After a good night’s sleep in peaceful Uttakleiv, we set off to explore further south in Lofoten. First, we headed to Nusfjord, with a little detour on the way to Buksnes Church.

This is a historic red wooden church built in 1905. I took some photos, then it was Dave the Drone’s turn to get some. I think his are better than mine, but he does have a height advantage!

Winding along the narrow roads to Nusfjord, a Belgian Campervan beeped and made us jump as he overtook us and flew down the road. Karma reigned when we immediately found a parking spot in the village, while he was still driving around, waiting for someone to leave! It was very busy and we were very lucky that someone left a suitable spot just as we arrived.

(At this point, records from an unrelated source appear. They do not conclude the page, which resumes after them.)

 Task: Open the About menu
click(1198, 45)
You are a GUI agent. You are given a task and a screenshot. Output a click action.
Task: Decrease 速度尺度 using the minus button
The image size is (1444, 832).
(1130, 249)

I thoroughly enjoyed wandering around Nusfjord, one of Norway’s oldest and best-preserved fishing villages. It’s nestled between mountains in a secluded valley on a fjord. It’s very pretty and, despite being busy, felt quite peaceful.

We had to pay an entrance fee to cover parking and access to the buildings and harbour. I don’t mind because the money seems to be ploughed back into looking after the buildings and tourist attractions.

We wandered through the red and ochre rorbuer (traditional fishermen’s cabins) and work buildings, some of which are 100s of years old. There’s a small museum and gallery in the former cod liver oil factory, as well as a smithy, smokehouse and sawmill.

Apparently, 1,500 fishermen lived here in the early 20th century, and more than 600,000 fish would have hung on the drying racks around the village. The access road wasn’t built until the 1960s, and I’m surprised to read that there are no new buildings in the harbour area. They’re so well maintained, it’s astonishing to think everything remains as it was in the 1920s.

On leaving Nusfjord, we headed to Reine where we’re staying tonight. We contemplated using the same motorhome aire as last time, but instead decided to try one nearer the centre of the little town. It’s also nearer the start of the Reinebringen hiking trail, which we’d like to do tomorrow if the weather’s good enough.

Like Nusfjord, Reine is very pretty, on a string of islands linked by bridges and winding roads. The steep and jagged mountains tower above the red and ochre buildings that line the fjords.

We wandered around the harbour, which is still used by fishermen today, then went into the centre and explored the narrow streets. After a stop for a drink, we crossed the causeway from the centre so I could take more photos , before heading back to Molly Moho for tea.

Tomorrow, is our last day on Lofoten so I hope the weather is kind to us. As well as a hike, we’re planning to have fish and chips as treat.